(SUPPLIED PASSAGE)
Augmented reality developers can win up to $100,000 in Hololens contest
Why it matters to you
If you have a great idea for an augmented reality application, now is the time to flesh it out and see if it has legs.
Microsoft has partnered up with 3D engine maker Unity to offer $150,000 in total prize money to prospective Hololens app makers. If you have a great idea for an augmented reality application and the chops to make it a reality, you could win up to $100,000 and a headset for your trouble.
Much in the way Oculus, HTC and Sony helped fund the early developments in virtual reality software, Microsoft and Unity are looking to solve the age-old chicken or the egg issue of new hardware platforms. Augmented reality has a lot of potential but until the software is there, people are not going to buy the hardware and without the hardware, software developers are not going to be so keen to create content for it.
But for $100,000? That is enough to get excited about and it’s just one of several prizes that are up for grabs. Along with that $100,000, top prize winners will walk away with a $3,000 Hololens developer edition headset and a 12-month subscription to Unity Pro. Second place gets much the same, though with a $30,000 cash prize.
There is also a third place, which comes with the same Unity subscription and Hololens headset, with $20,000 as a bonus. Five honorable mentions will each be awarded a 12-month Unity subscription.
(End SUPPLIED PASSAGE)
(DATA BLOCK)
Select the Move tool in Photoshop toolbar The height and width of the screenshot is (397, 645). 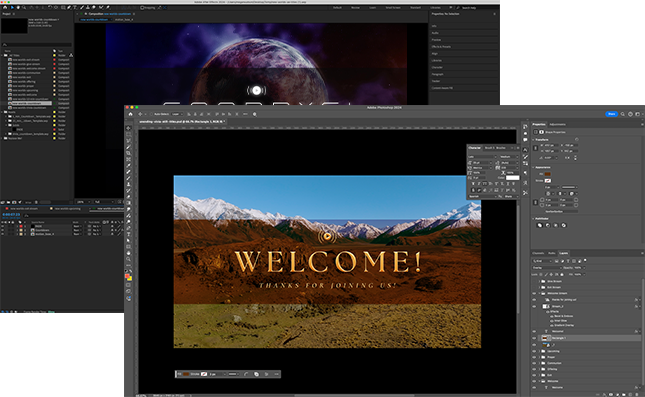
(End DATA BLOCK)
# [TASK SET]
1 – List every company named in the article on the Hololens developer contest.
2 – Continue the Hololens contest article from its last sentence.
The data after the Hololens contest article is separate material and unrelated to it.

# [RESPONSES FOR EACH TASK]
1 – Microsoft, Unity, Oculus, HTC, Sony

2 –
If you think you have a great idea for an application, all you need to do is craft a proposal with art, video, and details of the idea, according to MSPoweruser and submit it all through the Unity portal. From there, Microsoft and Unity will select 10 finalists who will each receive a Hololens headset on loan, to help them develop a prototype of the app.
Finalists will have a few months to work on their apps before winners are announced toward the end of 2017. For this first stage though, you have until June 10 to submit your proposals, with the finalists announced on June 16.
There are some rules, though they are not too exhaustive. You must develop in Unity, you must develop it on the Universal Windows Platform, it must be original, and you cannot use any third-party resources unless you have explicit permission to do so.
Other than that, have at it. Microsoft and Unity are specifically looking for apps that solve problems within the home, office, schools and hospitals, though they leave it relatively open. If you’re solving a problem using augmented reality, chances are they are interested.